ゲーム屋人生へのレクイエム 2話
前回までのあらすじ。知人の子供にゲームクリエーターになるにはどうすればいいのか尋ねられた元ゲームクリエーターが自分の過去を語る。
「高校3年になった頃かな。卒業したあとの進路を決めなきゃならなくってさ。俺、勉強大嫌いだったからさ、進学はありえなかったのよ。そもそもアホだから試験落ちるだろうし。それで就職するかってことになるんだけどね。でも、いざ考えると何したいのかさっぱりわからない。自分に何ができるのかもわからない。ゲームクリエーターになりたいと言っている君のほうがよっぽど偉いよ」
「ゲームクリエーターを目指していたんじゃないんですか?」
「目指してなかった。ゲームの仕事をしようとか全然思ってなかった。それまで自分の将来とか何も考えてなかったのよ。何となくみんなが行くから高校までは行こう。そこまでしか考えていなかったんだよ。それで、その期限が迫ってきて、これから先どうしようかって考え始めたんだけど、答えが出なくってね。同級生は志望する会社をさっさと決めて、そこに入るための勉強とかしてるんだよね」
「入りたい会社とか無かったんですか?」
「さっきも言ったけど何も考えてなかった。
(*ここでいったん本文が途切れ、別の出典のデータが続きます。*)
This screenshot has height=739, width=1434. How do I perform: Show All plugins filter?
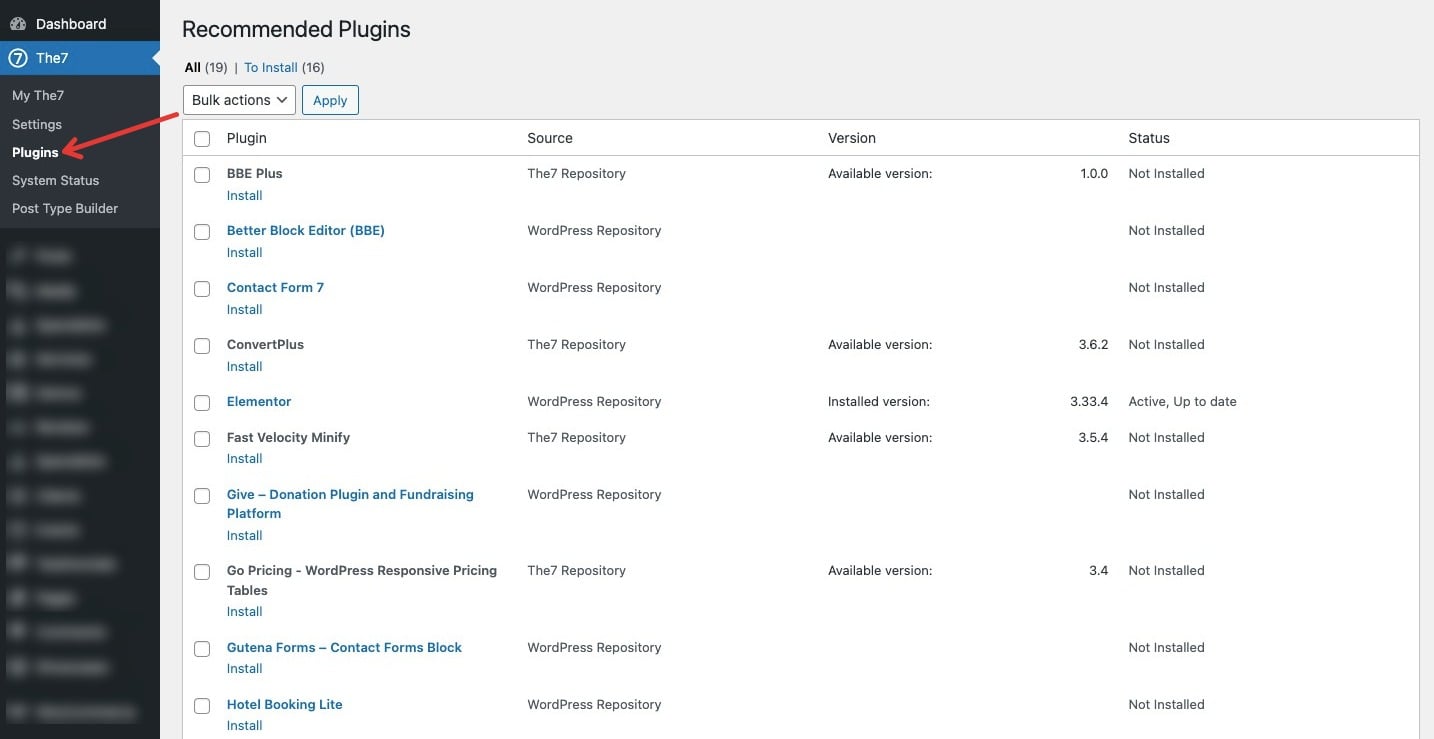(193, 68)
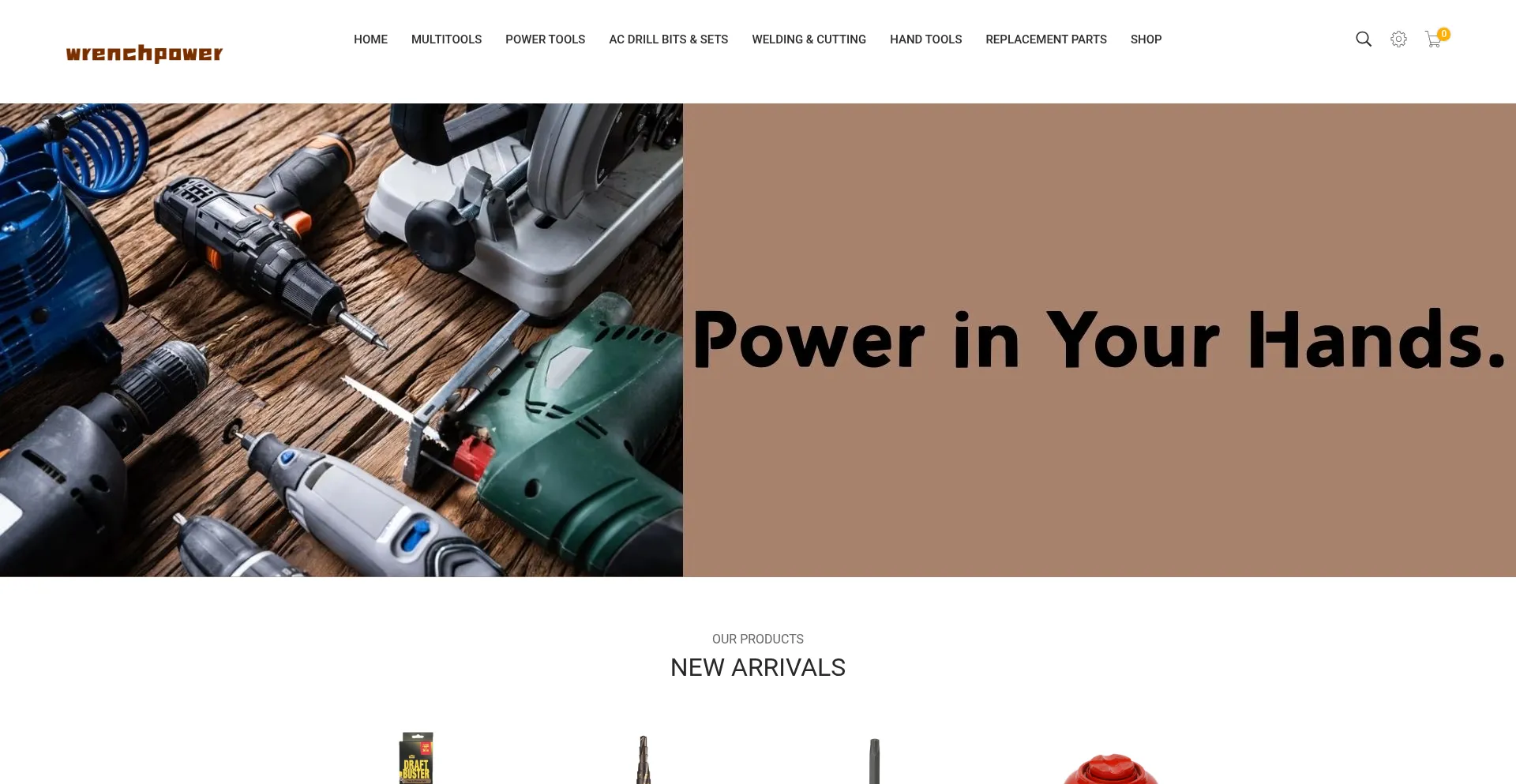Open the step drill bit product thumbnail

pos(644,760)
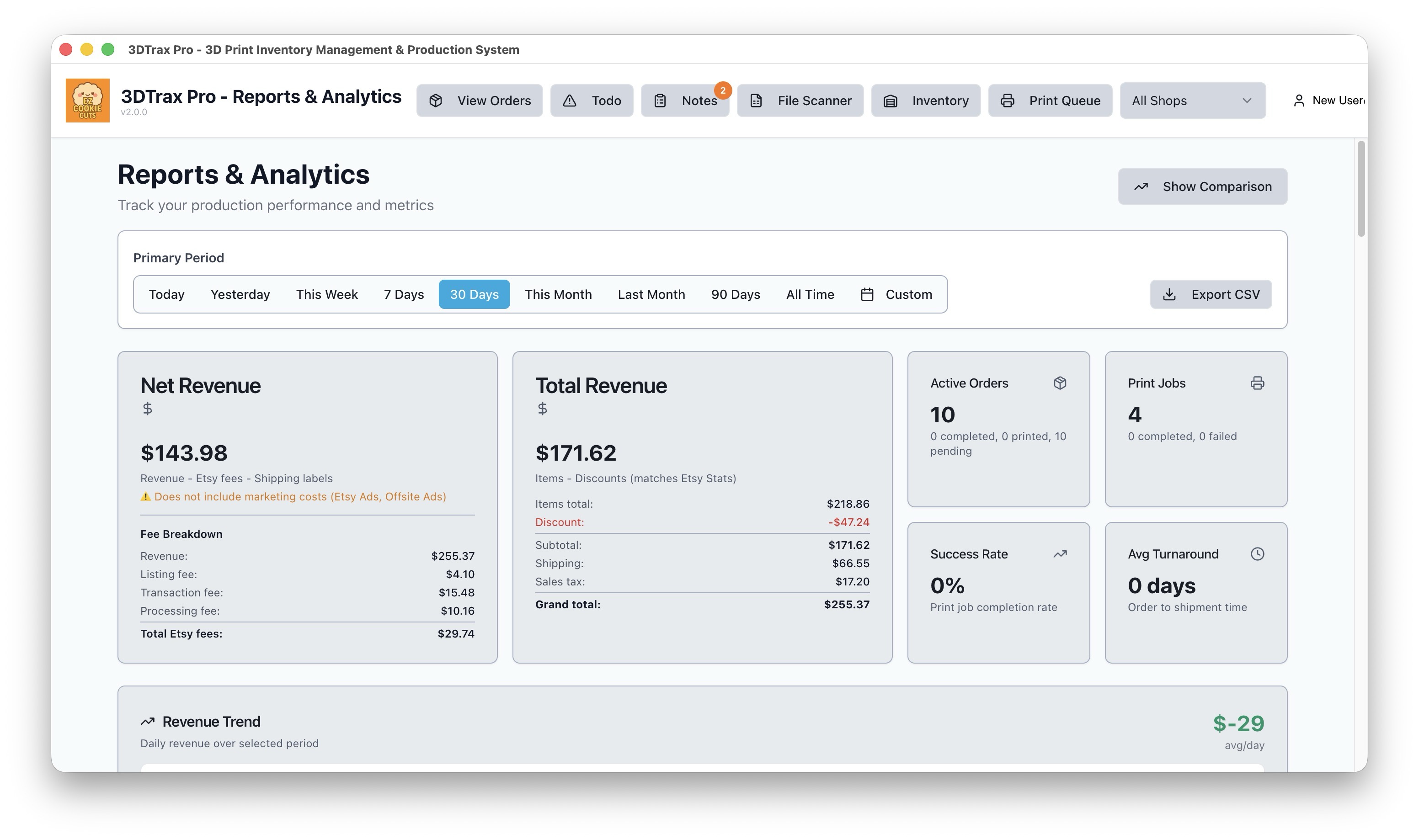Select the All Time period
Viewport: 1419px width, 840px height.
click(x=810, y=294)

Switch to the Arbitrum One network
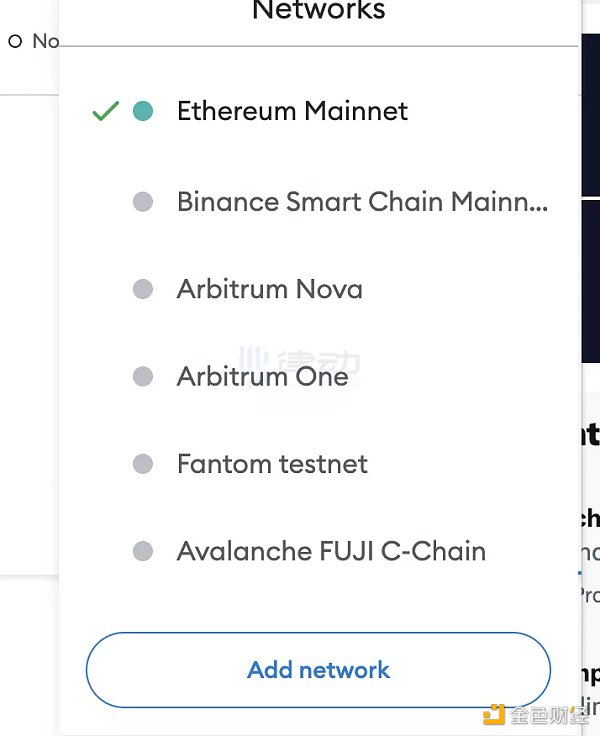(x=262, y=377)
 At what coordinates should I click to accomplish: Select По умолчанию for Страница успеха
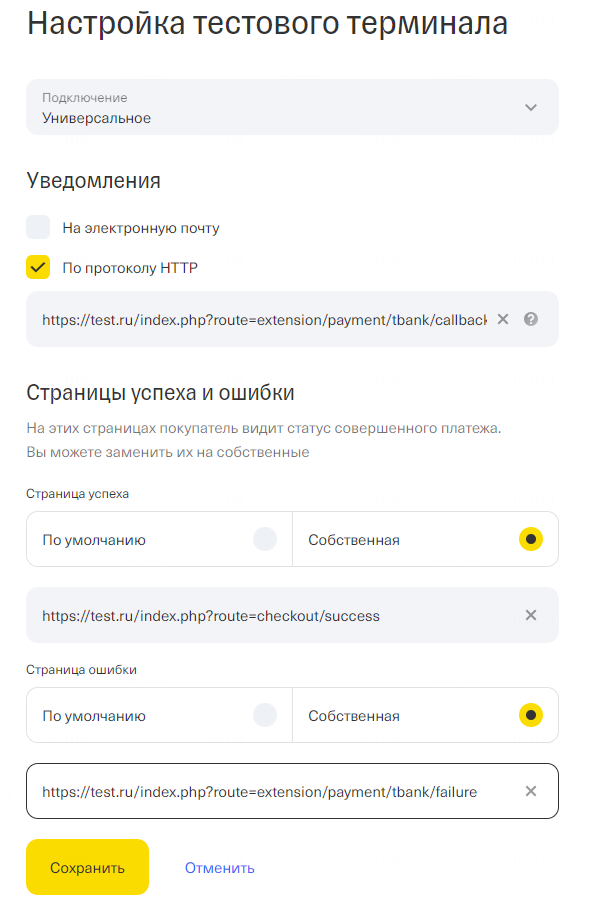coord(159,539)
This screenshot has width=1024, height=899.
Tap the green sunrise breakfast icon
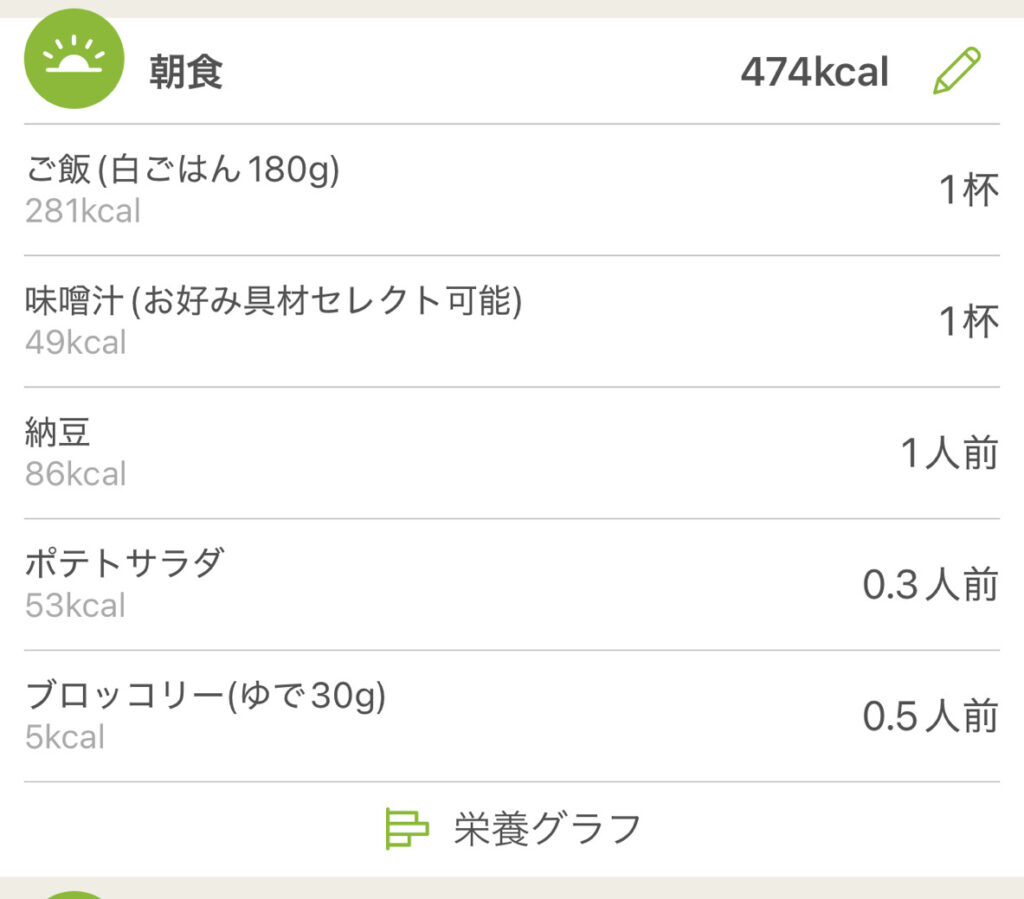click(x=73, y=58)
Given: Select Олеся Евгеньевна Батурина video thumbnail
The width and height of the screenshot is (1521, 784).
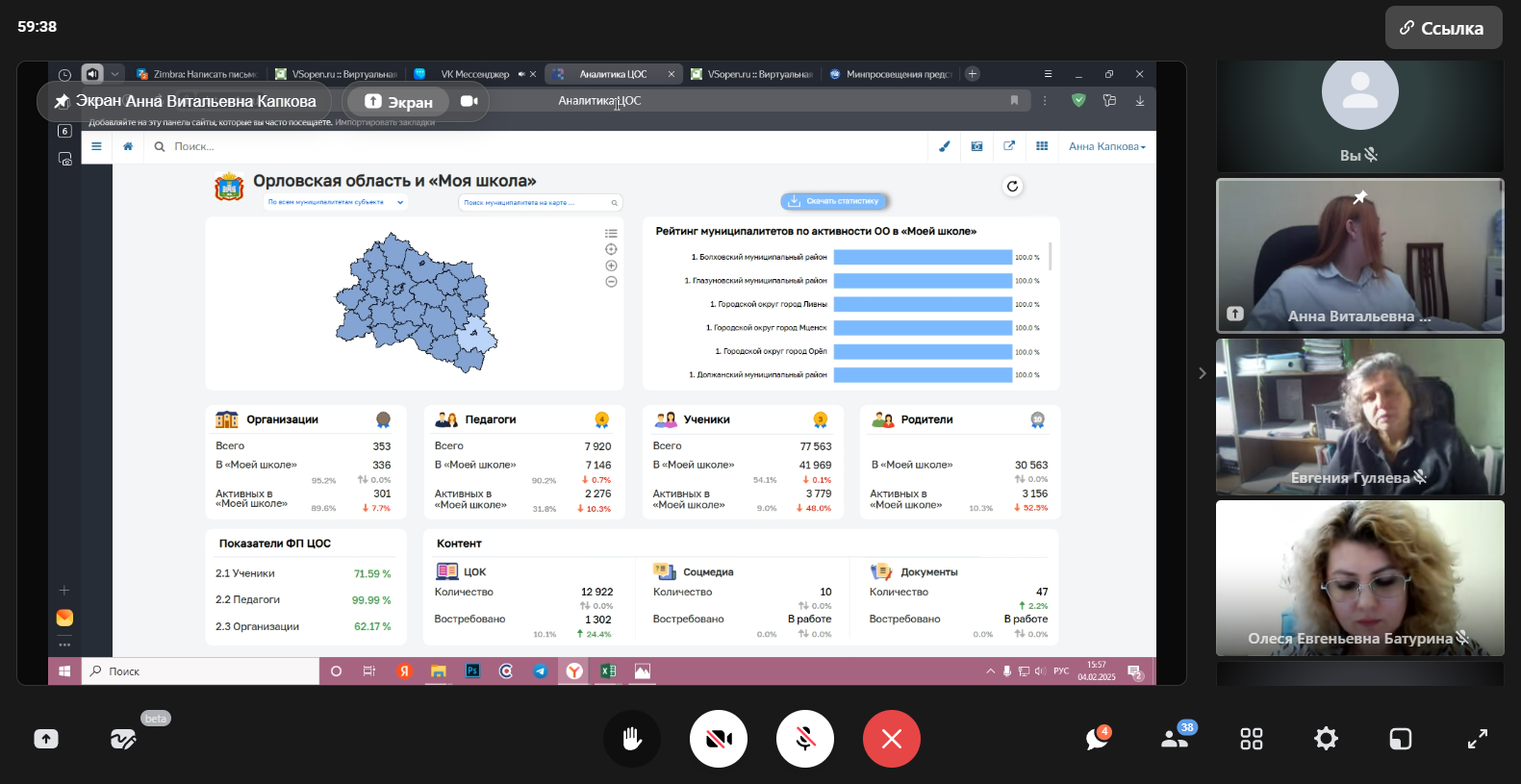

将来の事を考えないで、ひたすら目の前の金が欲しくてバイトばっかりしてたよ。なんならこのままずっとバイトでもいいかもとか考えたりもしたよ。でも、やっぱ、それじゃまずいよねえって思ってさ。で、考える。わからない。考えるのをやめる。バイトする。というルーチンを繰り返す日々だったよ。そんな感じで迷っているときに目の前に答えを持ってきてくれた人が現れたんだよ」
「ゲーム会社のスカウトですか?」
「そんなのある訳ないでしょ。あったとしても田舎のアホ高校生をスカウトするはずないでしょ」
「じゃあ、誰ですか?その人って?」
「地連のひと」
「ちれん?」
「そう。地連」
「何ですかそれ?」
「地方連絡部の略」
「まだ何のことかわかりません」
「自衛隊だよ」
「???」
続く
*この物語はフィクションです。実在する人物、企業、団体とは一切関係ありません。